START INPUT FOR THIS TASK

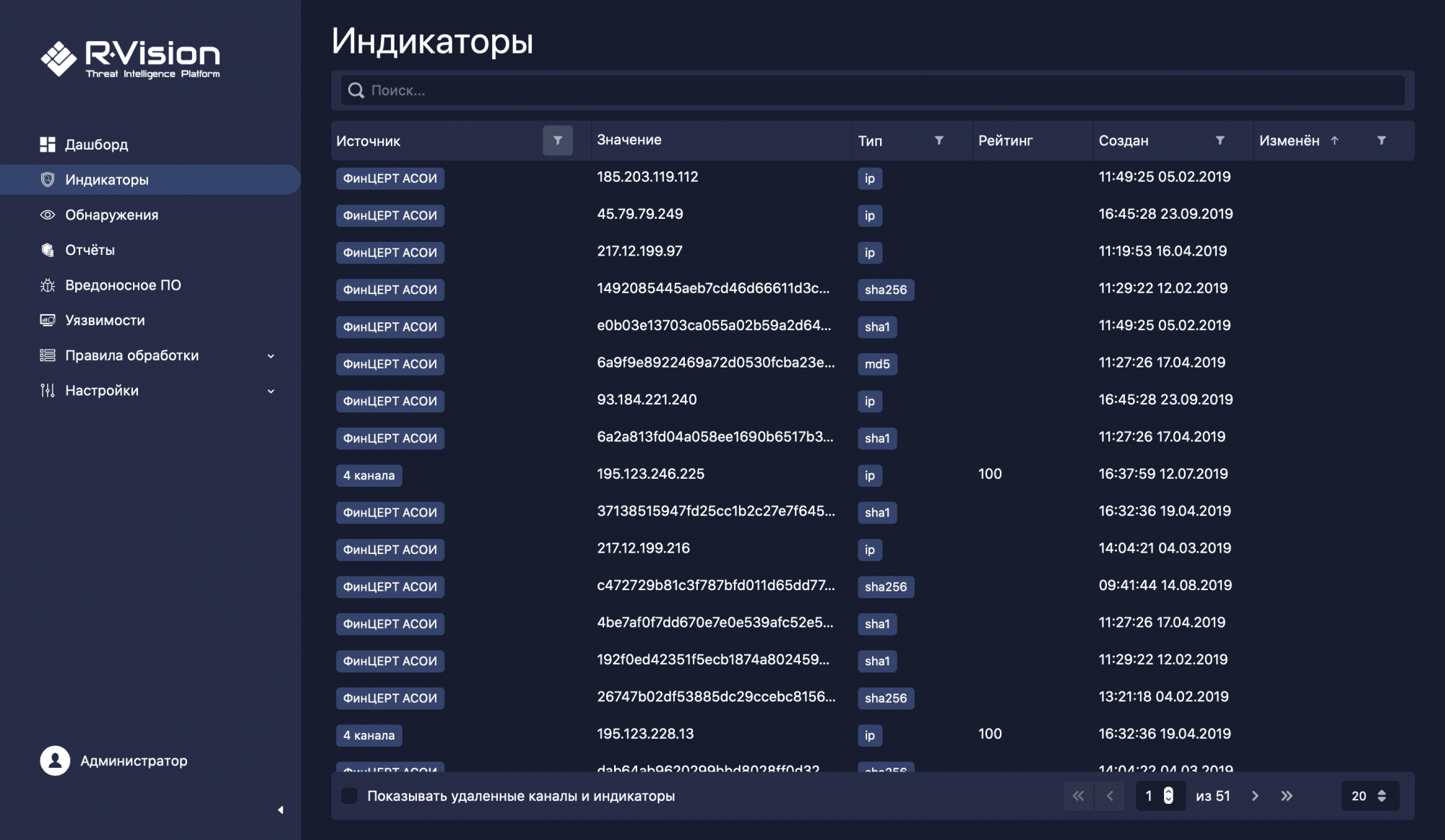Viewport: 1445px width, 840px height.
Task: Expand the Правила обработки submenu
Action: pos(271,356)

END INPUT FOR THIS TASK
START INPUT FOR THIS TASK

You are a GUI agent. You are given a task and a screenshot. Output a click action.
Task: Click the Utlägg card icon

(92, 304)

END INPUT FOR THIS TASK
START INPUT FOR THIS TASK

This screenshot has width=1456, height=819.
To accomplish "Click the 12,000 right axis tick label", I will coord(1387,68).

END INPUT FOR THIS TASK

§ **WHAT TO DO**: The answer must be every line from the records above that contains the word "screenshot", copied in full.

§ **RESPONSE FOR THIS EXERCISE**:
You are a GUI agent. You are given a task and a screenshot. Output a click action.
This screenshot has width=1456, height=819.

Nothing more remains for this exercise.